I think the author's Reason #3: Google Just Wants Your Data is on the right track but is such a naive interpretation and limited understanding. I mean seriously. When you literally have referrer and ping data from 90% of modern websites, you can do anything. Fuck not being evil or using it to serve ads, that's a massive amount of data that could be used in any number of their products and services - overtly or not. Yeah, maybe it incorporates into their ad serving algorithm but I doubt it. Google is so much bigger than that.
I don't see any reason for shutting it down because they obviously started it for some reason. I guarantee it wasn't to be nice to designers.
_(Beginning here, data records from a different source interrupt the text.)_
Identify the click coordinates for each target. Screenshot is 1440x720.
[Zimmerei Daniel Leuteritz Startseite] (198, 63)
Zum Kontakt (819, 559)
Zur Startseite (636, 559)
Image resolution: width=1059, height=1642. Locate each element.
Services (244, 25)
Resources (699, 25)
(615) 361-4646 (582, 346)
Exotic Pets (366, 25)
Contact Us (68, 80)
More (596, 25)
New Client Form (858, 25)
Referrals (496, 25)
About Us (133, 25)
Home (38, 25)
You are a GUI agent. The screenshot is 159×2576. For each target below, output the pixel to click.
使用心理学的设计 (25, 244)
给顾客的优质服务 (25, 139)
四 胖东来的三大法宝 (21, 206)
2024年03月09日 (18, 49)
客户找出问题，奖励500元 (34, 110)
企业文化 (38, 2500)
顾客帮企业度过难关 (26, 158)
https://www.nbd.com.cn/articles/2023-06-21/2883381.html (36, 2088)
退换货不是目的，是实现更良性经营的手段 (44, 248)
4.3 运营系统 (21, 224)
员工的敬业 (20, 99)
I love Google Fonts - I use them with nearly every project I work on in some capacity. I've used TypeKit in the past as well, but always preferred Google's system. I've become increasingly paranoid about Google shutting down systems since they did away with Wave, a thing I actually used and integrated somewhat into my workflow (apparently I was the only one). But all in all, I'm not paranoid about them shutting down webfonts. Here's why: Google Domains, & Google Cloud Computing. It's not all that hard to see that Google is starting to get into the consumer hosting business. Within the next few years, you'll be able to host your site with Google - and not a cheesy Google Sites page either, I mean the real deal. Google Domains is a pretty clear sign of this, even without all of the other signs over the years. Keeping Google Fonts around is just one step in building what could be an excellent "website builder" in the vein of SquareSpace. It'd also be a (I think) huge source of income: hosting your site on Google would sound like a great way to Optimize for Search - even if it did nothing on the SEO front, it'd sell for that reason because people wouldn't care. They'd see "Google" and just assume. Which is great. Google Domains is the best domain system I've used in the last ten years. It's clean, efficient, incredibly nice to work with. I use Namecheap generally, and as good as it looks on the outside, it's management interface is still stuck in 2005. Google Domains doesn't have that problem - it's modern and great. That gives me hope that their other tools in that vein will have those same traits.